L’économie a une place significative dans cette nouvelle réforme de la décentralisation. Le tournant que devrait réussir l’Acte 4 de la décentralisation est de permettre aux pôles territoires d’avoir des moyens conséquents afin qu’ils puissent définir leur propre stratégie de développement. Ce qui nous interpelle sur les questions qui sont relatives à la planification et à la prospective territoriale. Le développement doit être planifié et allé même au-delà, vers la prospective, et être aussi en moyen de capacitation afin de pouvoir justement valoriser le potentiel de développement qui existe dans ces territoires. Dans cette logique de valorisation, le renforcement des capacités est très important. Il faudrait, à mon avis, que l’économie occupe la place nodale de toute la stratégie du développement du pôle.
Quelque part, on peut se sentir rassuré puisque des schémas directeurs d’aménagement et de développement territorial existent d’abord pour les pôles tests, le diagnostic de tout le potentiel du pôle est fait et les orientations stratégiques déclinées autour de plans d’actions permettant de mettre en relief les avantages comparatifs de chaque pôle territoire. Donc, c’est ce document cadre qui permet d’avoir déjà une lecture d’ensemble du poids économique du pôle.
Qu’en sera-t-il des projets de développement ?
Ils doivent être mis en œuvre dans ces territoires. Je pense que l’on devrait agir sur le Code des collectivités territoriales pour transférer certaines compétences concomitantes aux moyens qui sont disponibles. Il ne s’agit pas, à mon avis, que l’État garde certaines prérogatives qui devraient forcément aller vers les collectivités territoriales, vers les pôles. Ce qui permettrait à ces derniers de pouvoir s’éclore. Cela passerait forcément par une lecture claire, simple, nette et précise des relations qui existent entre l’État central et les pôles territoires. De plus, l’enjeu de taille pour trouver des solutions adéquates à la mise en place des pôles est relatif à sa gouvernance. Aujourd’hui, les quatre pôles sont des régions administratives telles que configurées actuellement. Les quatre autres sont en tout cas des regroupements de régions, et on sait que ce regroupement est hétérogène. Le défi est donc de faire en sorte que ces gens arrivent à parler le même langage, à se comprendre, à décliner la vision territoriale du pôle, à avoir des ressources humaines compétentes et capables de développer les spécificités, tout en ayant à leur disposition des leviers permettant de lever les contraintes financières qui vont arriver.

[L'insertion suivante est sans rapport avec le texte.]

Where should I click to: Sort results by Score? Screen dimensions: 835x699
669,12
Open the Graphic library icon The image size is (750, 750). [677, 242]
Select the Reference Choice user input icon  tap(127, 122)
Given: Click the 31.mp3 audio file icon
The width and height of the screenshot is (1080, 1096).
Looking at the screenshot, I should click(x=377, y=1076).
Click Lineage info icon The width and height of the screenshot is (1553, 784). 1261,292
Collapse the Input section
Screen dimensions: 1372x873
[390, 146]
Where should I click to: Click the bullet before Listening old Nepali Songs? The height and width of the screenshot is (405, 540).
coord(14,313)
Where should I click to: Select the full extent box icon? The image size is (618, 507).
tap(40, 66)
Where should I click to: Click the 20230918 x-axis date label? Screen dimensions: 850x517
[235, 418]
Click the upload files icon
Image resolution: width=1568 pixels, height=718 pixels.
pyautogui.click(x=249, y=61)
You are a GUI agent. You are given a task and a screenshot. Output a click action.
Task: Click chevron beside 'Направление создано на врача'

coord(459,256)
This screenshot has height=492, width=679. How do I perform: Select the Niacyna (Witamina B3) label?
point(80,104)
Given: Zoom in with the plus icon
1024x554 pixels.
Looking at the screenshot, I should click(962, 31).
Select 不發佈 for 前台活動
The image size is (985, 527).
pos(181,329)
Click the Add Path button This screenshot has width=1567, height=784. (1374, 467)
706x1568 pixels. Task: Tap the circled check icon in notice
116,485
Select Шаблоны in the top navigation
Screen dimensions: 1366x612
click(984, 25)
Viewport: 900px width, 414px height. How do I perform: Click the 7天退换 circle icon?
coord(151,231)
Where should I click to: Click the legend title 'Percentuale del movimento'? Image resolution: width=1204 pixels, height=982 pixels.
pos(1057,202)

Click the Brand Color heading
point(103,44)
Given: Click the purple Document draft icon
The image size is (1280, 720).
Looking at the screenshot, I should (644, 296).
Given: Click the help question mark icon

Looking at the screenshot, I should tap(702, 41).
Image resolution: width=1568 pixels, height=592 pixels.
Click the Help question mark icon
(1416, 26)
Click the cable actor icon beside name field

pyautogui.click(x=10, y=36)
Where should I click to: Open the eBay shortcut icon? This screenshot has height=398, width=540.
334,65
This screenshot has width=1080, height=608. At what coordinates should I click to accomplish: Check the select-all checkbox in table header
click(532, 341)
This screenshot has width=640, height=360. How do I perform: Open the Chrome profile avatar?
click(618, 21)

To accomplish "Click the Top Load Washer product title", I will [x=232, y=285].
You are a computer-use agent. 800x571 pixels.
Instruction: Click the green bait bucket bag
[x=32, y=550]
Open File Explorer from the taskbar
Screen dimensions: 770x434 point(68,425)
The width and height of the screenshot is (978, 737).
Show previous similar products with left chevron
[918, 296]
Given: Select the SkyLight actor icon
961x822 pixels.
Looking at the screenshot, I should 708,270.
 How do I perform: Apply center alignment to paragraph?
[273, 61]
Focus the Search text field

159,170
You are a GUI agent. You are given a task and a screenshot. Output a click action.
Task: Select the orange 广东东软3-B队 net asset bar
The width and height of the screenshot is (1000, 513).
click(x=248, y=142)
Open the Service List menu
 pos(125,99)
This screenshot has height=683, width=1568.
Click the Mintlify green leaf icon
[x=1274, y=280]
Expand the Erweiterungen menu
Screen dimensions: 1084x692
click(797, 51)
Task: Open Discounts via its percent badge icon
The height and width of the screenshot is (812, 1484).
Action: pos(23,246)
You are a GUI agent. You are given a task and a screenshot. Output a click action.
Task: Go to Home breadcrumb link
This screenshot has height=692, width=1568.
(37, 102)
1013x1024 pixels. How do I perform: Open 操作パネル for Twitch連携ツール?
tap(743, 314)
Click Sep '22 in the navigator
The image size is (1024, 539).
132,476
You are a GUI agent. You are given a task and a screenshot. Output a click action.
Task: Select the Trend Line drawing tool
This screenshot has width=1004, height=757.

Néanmoins, je ne vais pas oublier l’aspect marketing territorial parce qu’on ne peut pas parler de l’économie dans les pôles sans parler du marketing territorial. Ainsi, dans la dynamique de vendre la destination d’un pôle en faisant de telle sorte que la valorisation de l’endogène arrive à séduire l’exogène, il faudra une bonne stratégie de marketing territorial.
Il y a toujours des appréhensions chez certains élus. Que faire pour les rassurer avant la matérialisation des pôles ?
Je trouve que les inquiétudes des élus locaux sont normales, car, le changement est un défi dans toute organisation. Les gens ont peur de l’avenir et c’est à l’État maintenant de les rassurer. Pour moi, c’est tout à fait normal que les élus aient des appréhensions diverses sur les pôles territoires parce que c’est une nouveauté, c’est un changement radical. Mais, on doit toujours se poser des questions. Quel est le meilleur modèle ? Comment faire un meilleur benchmark ? Comment améliorer le process pour aller toujours de l’avant ? Surtout à l’heure où on parle de compétitivité territoriale, d’attractivité territoriale. On doit toujours chercher à affiner, à améliorer le modèle, le processus pour aller vers le développement du Sénégal.
Un autre aspect me semble important : l’acceptabilité. C’est elle qui va faire en sorte que ces élus locaux deviennent les ambassadeurs de ce projet. Ce processus passerait par des explications claires. Du coup, l’information, la sensibilisation, la communication sont aussi essentielles.